- [PROBLEM TO SOLVE] In the blog post about celebrating Christmas early, on what date is the writer's birthday?

- [DOCUMENT EXCERPT]

□ □ □

I actually put up my Christmas tree this weekend. Since I am baring my soul (or sole since I am barefoot while writing this) as a Christmas freak, I feel I should tell you that my birthday is Christmas Eve (did you get that, December 24th). You can email me for my address for those of you wishing to send cards…or gifts…or hate mail (I’m an equal opportunity blogger). I think this date predisposes me to an unnatural enjoyment of the holiday season. I also feel this is the appropriate time to tell everyone in blogsville that I have a Christmas t-shirt collection. Yep, you heard right. I have Rudolphs, Christmas Stories, Charlie Browns, Elf Tossing and a few others, including one for ‘hard, sticky candy canes’ (or something like that) that often makes me think I am wearing a huge double entendre on my chest.

So yeah, I think I have gotten off the point here with this post a bit, but I am one of those people that is more than willing to celebrate Christmas early. I am one of THOSE people. However, I know I do not suffer alone and I know there are others. I have always assumed I was not the only one afflicted but found out for sure when cruising THE street for Christmas light looking in our town. Every house goes way overboard so that you can hear power lines sparking and crackling for miles in every direction. I am waiting for Google Earth to post a satellite photo of it. I felt like stopping by to congratulate them but didn’t want to reveal myself as the true idiot I am looking at Christmas lights 4 days before Thanksgiving.

□ □ □

- [STORED RECORDS]
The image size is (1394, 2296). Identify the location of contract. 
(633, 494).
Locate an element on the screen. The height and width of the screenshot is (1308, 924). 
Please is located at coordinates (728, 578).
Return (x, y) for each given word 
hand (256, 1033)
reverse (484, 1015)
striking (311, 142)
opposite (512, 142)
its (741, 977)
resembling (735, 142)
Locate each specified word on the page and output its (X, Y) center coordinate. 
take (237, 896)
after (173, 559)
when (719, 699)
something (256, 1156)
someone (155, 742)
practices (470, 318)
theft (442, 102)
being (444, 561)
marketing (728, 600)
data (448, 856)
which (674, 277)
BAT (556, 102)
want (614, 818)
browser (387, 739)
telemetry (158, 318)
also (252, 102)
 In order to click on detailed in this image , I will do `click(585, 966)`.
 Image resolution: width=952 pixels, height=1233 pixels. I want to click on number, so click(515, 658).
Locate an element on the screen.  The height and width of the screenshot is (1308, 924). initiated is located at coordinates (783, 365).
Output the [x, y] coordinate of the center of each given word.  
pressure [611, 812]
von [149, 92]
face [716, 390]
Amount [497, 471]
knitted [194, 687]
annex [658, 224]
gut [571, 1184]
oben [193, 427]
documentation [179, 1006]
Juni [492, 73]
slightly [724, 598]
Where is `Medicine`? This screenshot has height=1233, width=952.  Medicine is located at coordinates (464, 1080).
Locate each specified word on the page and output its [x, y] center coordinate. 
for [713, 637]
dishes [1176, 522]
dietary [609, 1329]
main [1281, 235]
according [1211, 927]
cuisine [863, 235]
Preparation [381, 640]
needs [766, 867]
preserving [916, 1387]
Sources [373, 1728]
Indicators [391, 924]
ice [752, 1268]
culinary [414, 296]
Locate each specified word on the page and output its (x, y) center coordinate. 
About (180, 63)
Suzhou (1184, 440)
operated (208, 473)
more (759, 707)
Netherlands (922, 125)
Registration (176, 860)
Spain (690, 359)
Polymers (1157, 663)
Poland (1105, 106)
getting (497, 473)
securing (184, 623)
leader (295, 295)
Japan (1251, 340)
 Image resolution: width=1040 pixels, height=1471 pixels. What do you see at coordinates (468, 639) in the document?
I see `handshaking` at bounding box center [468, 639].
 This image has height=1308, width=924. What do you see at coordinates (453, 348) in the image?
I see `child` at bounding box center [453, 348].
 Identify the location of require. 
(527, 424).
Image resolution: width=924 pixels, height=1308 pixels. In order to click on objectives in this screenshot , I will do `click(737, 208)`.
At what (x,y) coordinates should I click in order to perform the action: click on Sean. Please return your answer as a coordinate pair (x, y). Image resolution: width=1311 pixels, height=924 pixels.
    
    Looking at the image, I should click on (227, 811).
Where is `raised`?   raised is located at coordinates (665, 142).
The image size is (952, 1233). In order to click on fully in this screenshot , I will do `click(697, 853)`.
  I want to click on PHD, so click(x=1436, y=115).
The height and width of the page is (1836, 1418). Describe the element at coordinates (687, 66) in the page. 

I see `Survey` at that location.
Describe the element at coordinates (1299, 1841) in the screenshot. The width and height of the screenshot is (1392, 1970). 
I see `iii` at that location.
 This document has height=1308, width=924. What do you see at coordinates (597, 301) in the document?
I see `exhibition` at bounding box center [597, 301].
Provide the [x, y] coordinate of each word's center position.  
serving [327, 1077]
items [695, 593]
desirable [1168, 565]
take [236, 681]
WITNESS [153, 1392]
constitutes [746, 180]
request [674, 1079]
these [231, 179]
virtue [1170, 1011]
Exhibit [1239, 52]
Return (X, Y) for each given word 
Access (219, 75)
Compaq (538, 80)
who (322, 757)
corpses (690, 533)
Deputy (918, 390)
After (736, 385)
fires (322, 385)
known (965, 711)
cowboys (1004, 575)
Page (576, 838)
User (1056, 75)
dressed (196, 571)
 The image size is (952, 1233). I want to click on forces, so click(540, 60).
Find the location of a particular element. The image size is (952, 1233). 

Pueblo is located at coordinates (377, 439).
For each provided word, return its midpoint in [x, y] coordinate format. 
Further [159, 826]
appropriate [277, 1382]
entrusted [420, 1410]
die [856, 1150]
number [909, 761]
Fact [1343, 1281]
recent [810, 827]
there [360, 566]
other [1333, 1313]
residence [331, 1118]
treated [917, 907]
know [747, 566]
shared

□ □ □

- [EXERCISE RESULT] December 24th, Christmas Eve.